PROBLEM: The answer is the exact text of every line from the one that contains "Where should I" to the final line of the entries below, with pictures left out.

SOURCE INFORMATION:
☆ ☆ ☆

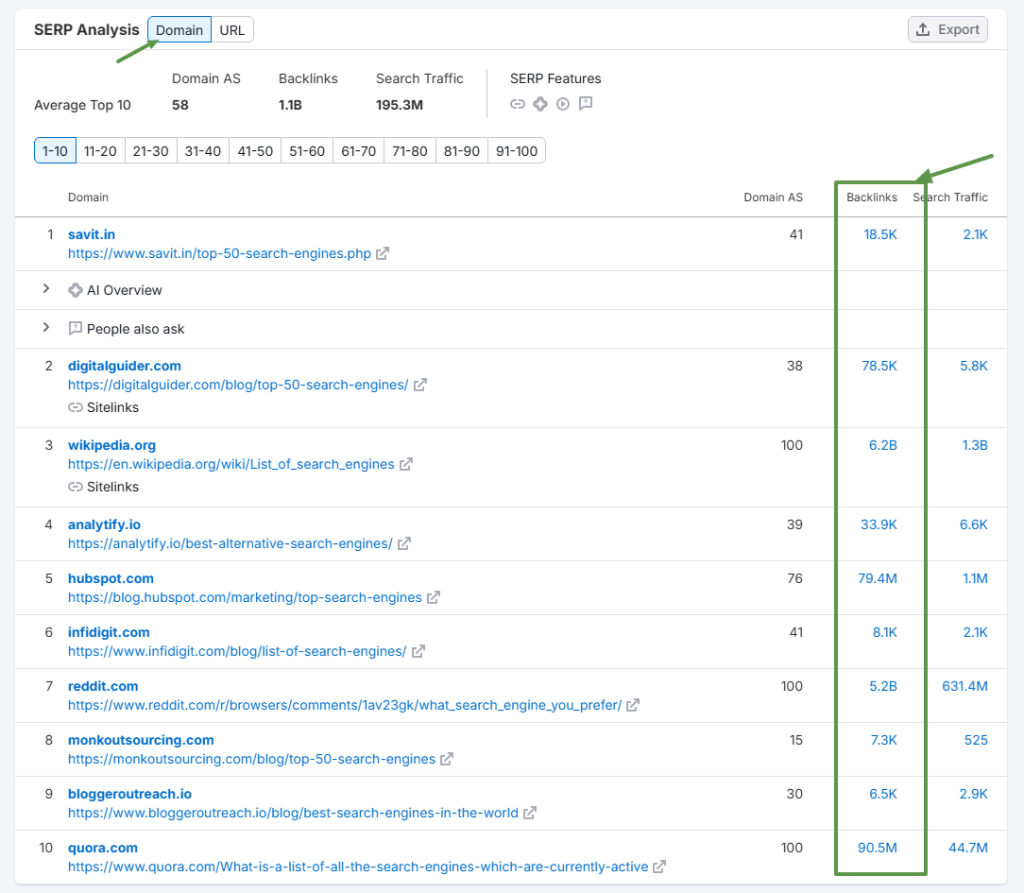Image resolution: width=1024 pixels, height=893 pixels.
Task: Open external link icon for reddit.com URL
Action: pyautogui.click(x=633, y=706)
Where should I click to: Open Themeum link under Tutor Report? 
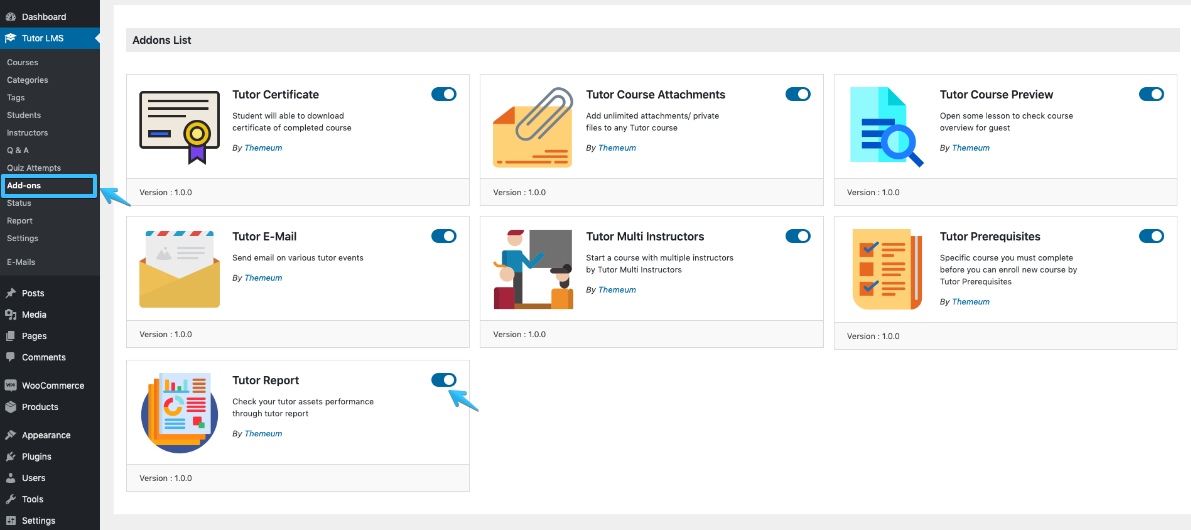click(263, 434)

☆ ☆ ☆

PROBLEM SOLUTION:
Where should I click to: Open Themeum link under Tutor Report? 
click(263, 434)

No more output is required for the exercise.